The practical impact of the solution described above can be dramatic and lead to major changes both in the substance and in the manner companies are managed:
- Strategic redirections may be necessary if the strategy previously was based on misleading assumptions
- If the strategy changes, many other changes may also follow such as revised organization, new management roles, reallocation of investment resources for example updated marketing and communication activities, new IT systems, modified production processes, etc.
- The solution gives added empowerment possibilities as the solution calls for greater involvement in the action discussions, it contains new performance measures linked to future financial performance, and it has a built-in predictive capacity because score changes typically precede behavioral changes by several months
- The empowerment can be supported by rewards for good performance as budgeted score improvements may be detected also when the overall financial performance is weak as a result of aspects outside the control of specific managers
The net effect should be better financial performance represented by viable strategies and effective resource allocation.

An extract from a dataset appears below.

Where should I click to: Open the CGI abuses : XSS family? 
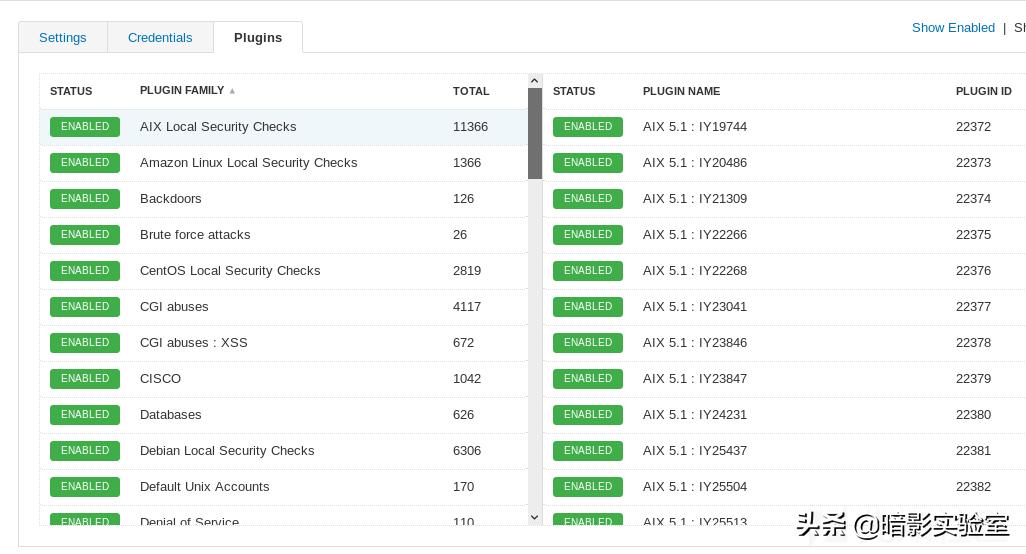[194, 343]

The suggested solution may not be suited for “quick & dirty” efforts but companies can take a few steps to remove the mental blocks as a preparation for taking additional steps later:
- Get access to raw data
- Add facts, preferably per respondent
- Display the variables in scatterplots
These steps require little special competency and could be performed by most business controllers.
Begin by getting access to the raw data from previously conducted surveys.

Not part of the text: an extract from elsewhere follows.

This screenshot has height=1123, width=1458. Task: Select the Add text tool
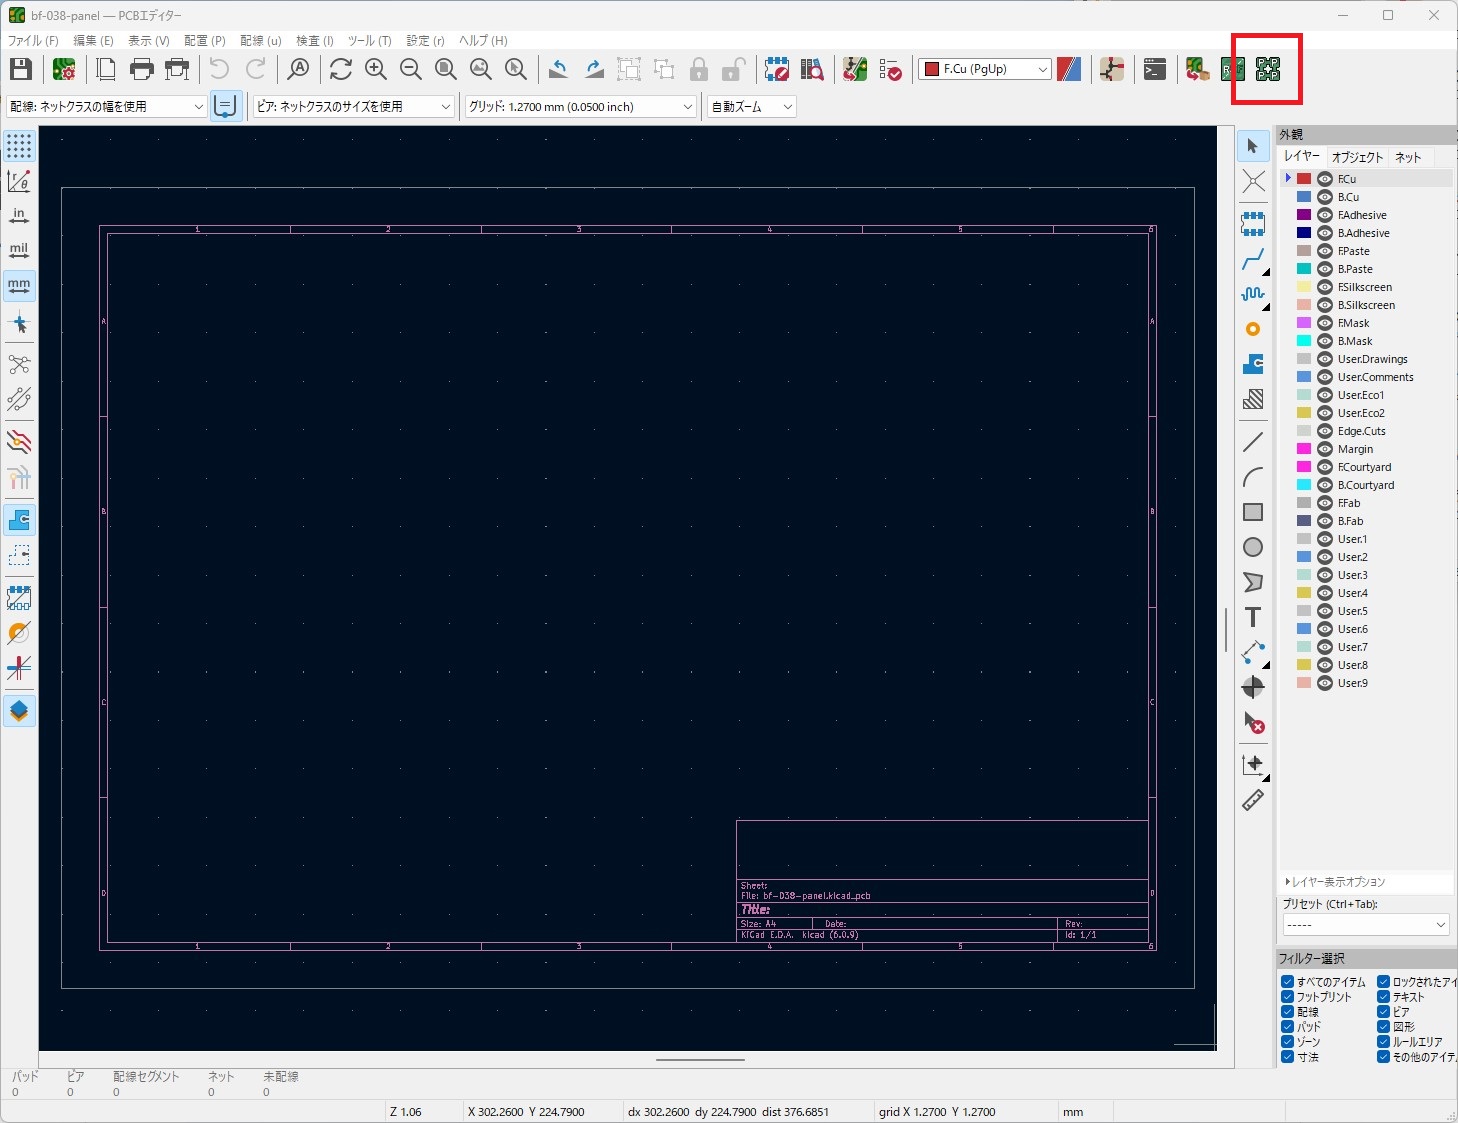pos(1253,617)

The data collection firms are often hesitant about supplying the raw data but generally and formally they are the property of the company that ordered the survey. The hesitance may just reflect that the data collection firms are afraid to reveal the poor state of their files and filing systems.
Personal integrity may be a valid reason for not sharing the files, particularly when consumers and employees are the respondents. If so, all personal references must be removed by the data collection firm before sharing the files.
If there are no financial facts per respondent in those files, you can try to have the data collection firm add them afterwards but before removing the personal references and sharing the files.
In either case, it may be valuable for the company to know the demographics of the person who gave a certain open answer, but never the name of that person.
Sometimes it is necessary to rely on higher level of financial data, such as branch office profitability or market share in various segments, when comparing scores and financial performance. This is particularly true for employee surveys where results on respondent level are rare.
Once data sets from surveys are available, display two variables at the same time in a scatterplot, for example in Excel. Use standard features to draw a regression line and include the explanatory power.
If the line has a significant inclination, you have an indication that there might be an interesting positive correlation between the two. Before drawing any conclusions, look at the explanatory power to see how strongly they seem to be related. If one of the variables is a measure of financial performance, expect the explanatory power to be low, probably below 10%.
Repeat the analysis for other variables, and you are likely to find that most of them correlate, except with the measure of financial performance. If the financial measure is drawn on the X axis, expect the line to be more or less horizontal.
The methodology described above builds on the methodology developed by Prof. Claes Fornell at the University of Michigan for the American Customer Satisfaction Index (ACSI) and similar national satisfaction indices.
I am also thankful for the input by Dr. Marc Orlitzky, ass. prof. at Penn State and a prominent researcher in the field of linkages between CSR and financial performance.